Wealth Inequality and 335,000 Preventable US Covid Related Deaths Caused by our Market Driven Healthcare System.
Tonight, our show focus is on our healthcare system, a system that was unmasked by its response to the Covid 19 pandemic. We demonstrate that a substantial component of the disparity between mortality from COVID-19 in the US and other affluent countries is due to our healthcare system and the significant share of the US population whom are underinsures orare without health insurance.

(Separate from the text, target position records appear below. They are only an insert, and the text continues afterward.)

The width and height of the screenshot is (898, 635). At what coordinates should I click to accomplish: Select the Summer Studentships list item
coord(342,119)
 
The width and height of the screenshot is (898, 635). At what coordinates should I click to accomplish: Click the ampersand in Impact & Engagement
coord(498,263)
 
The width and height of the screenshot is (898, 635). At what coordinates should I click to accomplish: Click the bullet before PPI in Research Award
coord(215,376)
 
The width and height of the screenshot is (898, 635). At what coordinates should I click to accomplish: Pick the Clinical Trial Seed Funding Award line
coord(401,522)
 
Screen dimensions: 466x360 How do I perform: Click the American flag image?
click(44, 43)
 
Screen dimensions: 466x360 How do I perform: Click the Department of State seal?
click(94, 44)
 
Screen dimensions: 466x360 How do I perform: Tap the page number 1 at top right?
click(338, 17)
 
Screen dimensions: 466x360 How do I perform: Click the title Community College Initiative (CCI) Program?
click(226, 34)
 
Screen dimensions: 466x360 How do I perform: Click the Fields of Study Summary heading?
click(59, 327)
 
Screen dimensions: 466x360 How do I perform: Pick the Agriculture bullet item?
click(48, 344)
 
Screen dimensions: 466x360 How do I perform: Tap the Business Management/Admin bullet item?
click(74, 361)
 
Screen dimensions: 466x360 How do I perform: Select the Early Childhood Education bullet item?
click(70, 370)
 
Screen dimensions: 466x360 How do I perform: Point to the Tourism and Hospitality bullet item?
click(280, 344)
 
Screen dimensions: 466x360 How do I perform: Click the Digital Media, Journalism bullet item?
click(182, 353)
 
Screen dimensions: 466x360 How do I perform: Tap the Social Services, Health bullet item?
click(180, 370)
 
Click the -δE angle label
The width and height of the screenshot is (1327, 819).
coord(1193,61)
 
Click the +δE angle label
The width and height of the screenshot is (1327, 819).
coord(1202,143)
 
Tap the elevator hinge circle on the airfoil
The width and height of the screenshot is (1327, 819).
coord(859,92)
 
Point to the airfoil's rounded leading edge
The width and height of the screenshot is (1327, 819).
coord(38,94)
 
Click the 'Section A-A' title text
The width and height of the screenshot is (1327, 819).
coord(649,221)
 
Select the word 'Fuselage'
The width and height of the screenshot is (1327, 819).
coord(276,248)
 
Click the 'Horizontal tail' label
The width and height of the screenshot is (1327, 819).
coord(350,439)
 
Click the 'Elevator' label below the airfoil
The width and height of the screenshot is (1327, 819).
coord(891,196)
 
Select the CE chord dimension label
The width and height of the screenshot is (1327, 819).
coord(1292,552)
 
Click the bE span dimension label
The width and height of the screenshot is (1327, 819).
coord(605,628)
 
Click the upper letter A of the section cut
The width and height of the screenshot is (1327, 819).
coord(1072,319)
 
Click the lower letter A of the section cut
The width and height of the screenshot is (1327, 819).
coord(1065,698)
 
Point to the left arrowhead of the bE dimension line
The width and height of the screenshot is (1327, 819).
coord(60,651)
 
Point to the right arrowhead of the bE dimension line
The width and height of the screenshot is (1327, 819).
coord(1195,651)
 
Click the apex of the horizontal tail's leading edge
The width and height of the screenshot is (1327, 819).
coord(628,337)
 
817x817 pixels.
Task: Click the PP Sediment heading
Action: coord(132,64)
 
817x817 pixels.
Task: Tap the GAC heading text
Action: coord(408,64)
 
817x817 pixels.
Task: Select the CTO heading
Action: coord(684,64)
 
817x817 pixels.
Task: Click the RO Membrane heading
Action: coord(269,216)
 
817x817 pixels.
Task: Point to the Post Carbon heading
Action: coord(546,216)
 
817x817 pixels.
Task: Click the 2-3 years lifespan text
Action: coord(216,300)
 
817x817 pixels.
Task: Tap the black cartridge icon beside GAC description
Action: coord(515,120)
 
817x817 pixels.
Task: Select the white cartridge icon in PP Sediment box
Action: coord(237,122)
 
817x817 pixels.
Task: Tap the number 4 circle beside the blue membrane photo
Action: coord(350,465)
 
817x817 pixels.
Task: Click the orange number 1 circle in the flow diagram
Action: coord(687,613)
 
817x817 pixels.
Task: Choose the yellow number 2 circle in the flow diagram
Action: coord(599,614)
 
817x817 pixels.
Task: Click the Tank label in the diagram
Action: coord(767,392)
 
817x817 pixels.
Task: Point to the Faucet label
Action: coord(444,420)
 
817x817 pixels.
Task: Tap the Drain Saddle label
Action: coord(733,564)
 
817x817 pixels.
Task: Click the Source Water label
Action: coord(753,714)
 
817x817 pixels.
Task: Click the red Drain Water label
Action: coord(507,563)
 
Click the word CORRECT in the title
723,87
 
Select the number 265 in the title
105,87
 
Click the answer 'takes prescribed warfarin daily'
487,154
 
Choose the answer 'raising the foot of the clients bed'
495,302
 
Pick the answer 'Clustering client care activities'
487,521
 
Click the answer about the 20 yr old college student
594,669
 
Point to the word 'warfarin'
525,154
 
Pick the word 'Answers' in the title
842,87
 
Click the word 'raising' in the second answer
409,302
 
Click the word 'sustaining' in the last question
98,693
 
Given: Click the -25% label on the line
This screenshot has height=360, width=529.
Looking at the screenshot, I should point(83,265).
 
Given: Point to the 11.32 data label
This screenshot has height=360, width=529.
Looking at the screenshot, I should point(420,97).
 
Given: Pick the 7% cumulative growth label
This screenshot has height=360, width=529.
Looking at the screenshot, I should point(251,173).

Joining Bringing Light Into Darkness tonight is Dr James G. Kahn, emeritus professor of health policy, University of California San Francisco. Leading researcher in the cost and effectiveness of health intervention programs, and in US health care financing reform. He is the Editor and primary blogger, Health Justice Monitor. A new study, published in Proceedings of the National Academy of Sciences USA, has found that between the beginning of the pandemic until mid-March 2022, universal health care could have saved more than 338,000 US lives from Covid-19. The study also calculated that $105.6 billion could have been saved in health care costs associated with Covid hospitalizations. The study demonstrates that a significant share of Covid mortality in the U.S. is “due to our reliance on a system of market-driven health care.” The result is compared to other OECD nations. Our healthcare is underperforming in every measurable except one – profiteering, a result of a health system that prioritizes profits over people, particularly poor people. Skipping and delaying seeking healthcare for financial reasons is a feature of our system while we reveal that other developed nations pay less some 50% less yet their population lives longer.
Medical debt afflicts 40% of US adults in the US while 25-30 million are uninsured and our number of underinsured is growing each year. This is a problem that that can be fixed as evidenced by dozens of advanced countries that have.